As an art adviser for more than 30 years, I know firsthand and from colleagues at galleries — from the major blue-chip galleries to emerging ones — that everyone is complaining of lower sales, some down as much as 50 percent from last year.
The expansion of the market has been exhausting even for advisers like me who love what we do intensely. We travel constantly and comb through thousands of previews each year to make sure we’ve seen everything on the open market so that our clients are offered the best artwork available.
Galleries should always turn to their local communities of collectors to deepen their relationships, but collectors can’t just acquire work locally. Globalization gave our clients access to magnificent work by artists from South Korea, African nations, Brazil and elsewhere. We can’t put the genie back in the bottle, and I believe that collectors should continue supporting galleries around the world.
Selecting a serious but small group of trusted dealers is a way to navigate through the plethora of art. Most important, collectors should love what they buy.

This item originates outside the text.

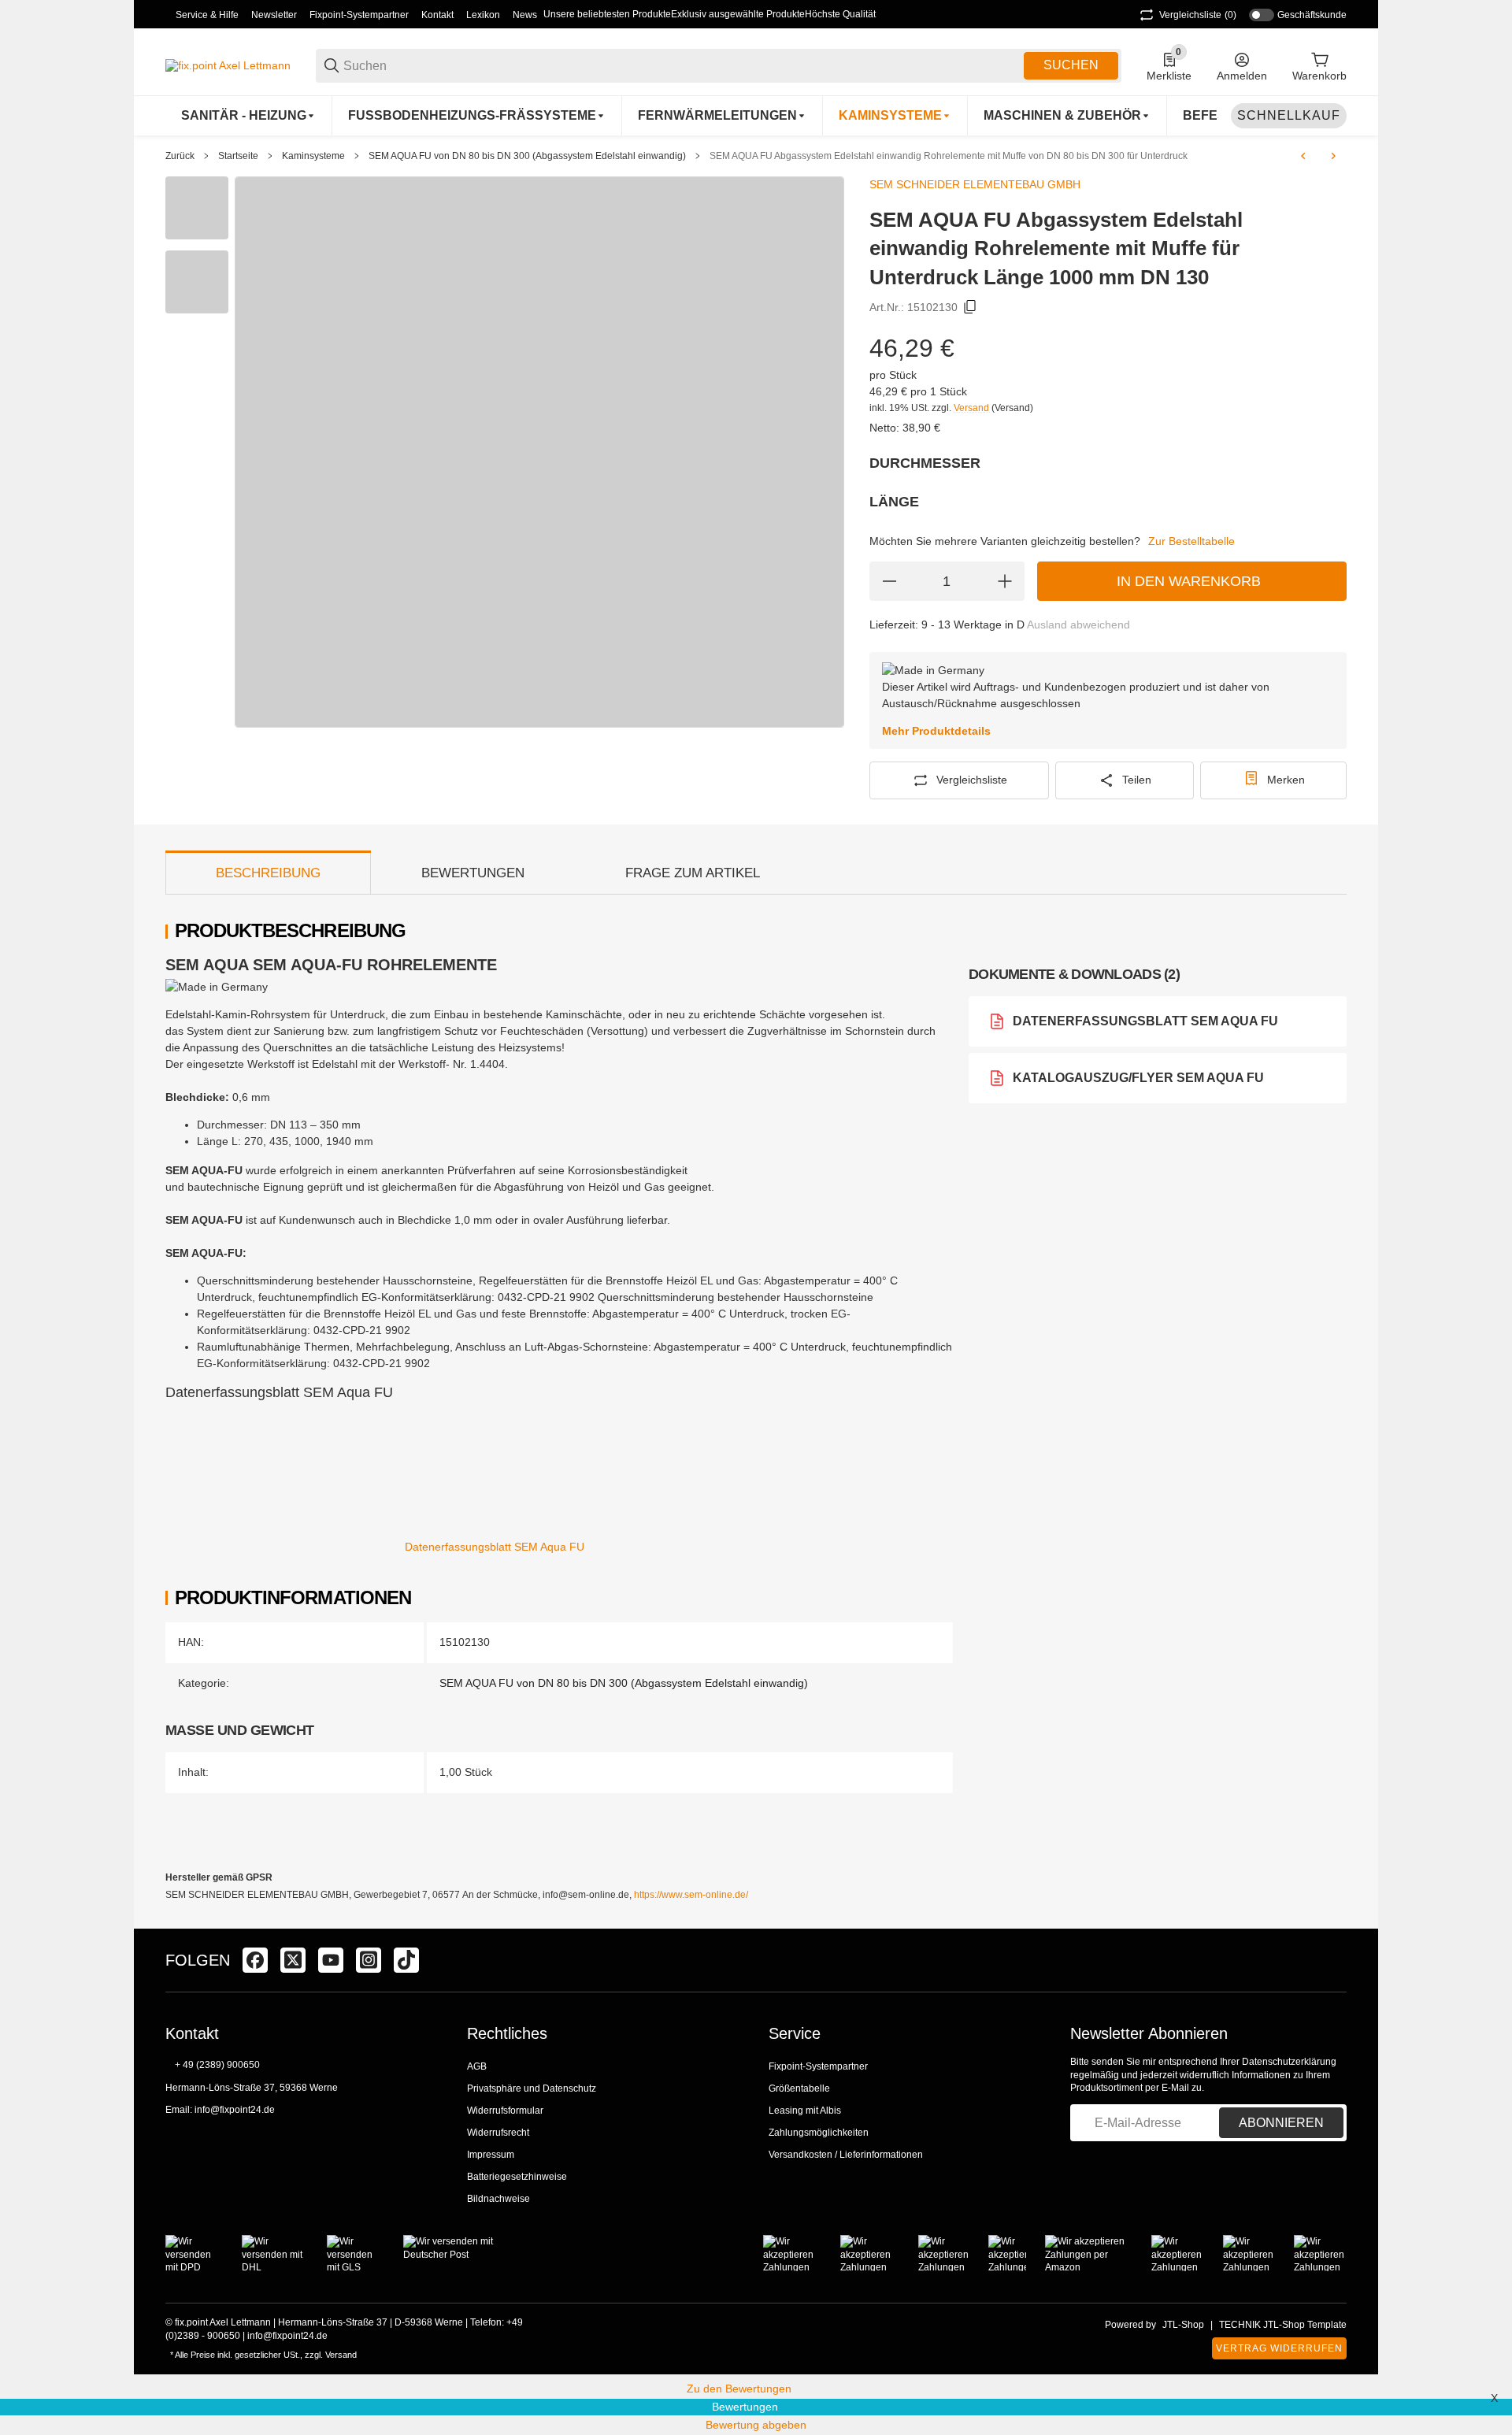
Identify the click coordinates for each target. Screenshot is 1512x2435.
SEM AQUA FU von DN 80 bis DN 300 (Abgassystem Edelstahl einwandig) (527, 156)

It’s unfortunate that artists and galleries are being hurt in this market contraction, but the legally enforceable resale agreement that Mr. Spiegler is arguing for is not the answer. Collectors will always want the power to decide whether to leave their collections to museums or their families or to sell them when they are ready.
Victoria Burns
New York
To the Editor:
I take Marc Spiegler’s point that dealers and galleries are scrambling to adapt to a new art market. There is no training manual for art dealers or artists. But trust me, artists will be OK.
As an artist in the fourth decade of my professional career, I’ve seen my work sell better when the economy was down. During the 2008-9 global economic meltdown, some galleries ran for the hills and dropped out of Art Basel Miami Beach — as some did this past year. In 2009, however, the art fair behaved like a casino and took money from anyone willing to come to the table and play. That opened up spots for art dealers and artists who normally could not get in the door, including me.
My dealer at the time, based in Paris, accepted an invitation to the Miami Beach fair and decided to show my drawings, paintings and furniture pieces. We sold like hotcakes, as the expression goes. There were still plenty of collectors willing to spend money, even as the economy was crumbling.
For whatever reason, we were never invited back to Miami Beach, but my work continued to sell and thrive at other art fairs. Hopefully, the recent instability in the market will create opportunities for other galleries and artists looking for a break — which, as an artist, you always are.
David Kramer
New York
To the Editor:
Sorry, Marc Spiegler, but galleries are not the engine of the art world. Artists and their art are. Culture only trickles up, and money never trickles down.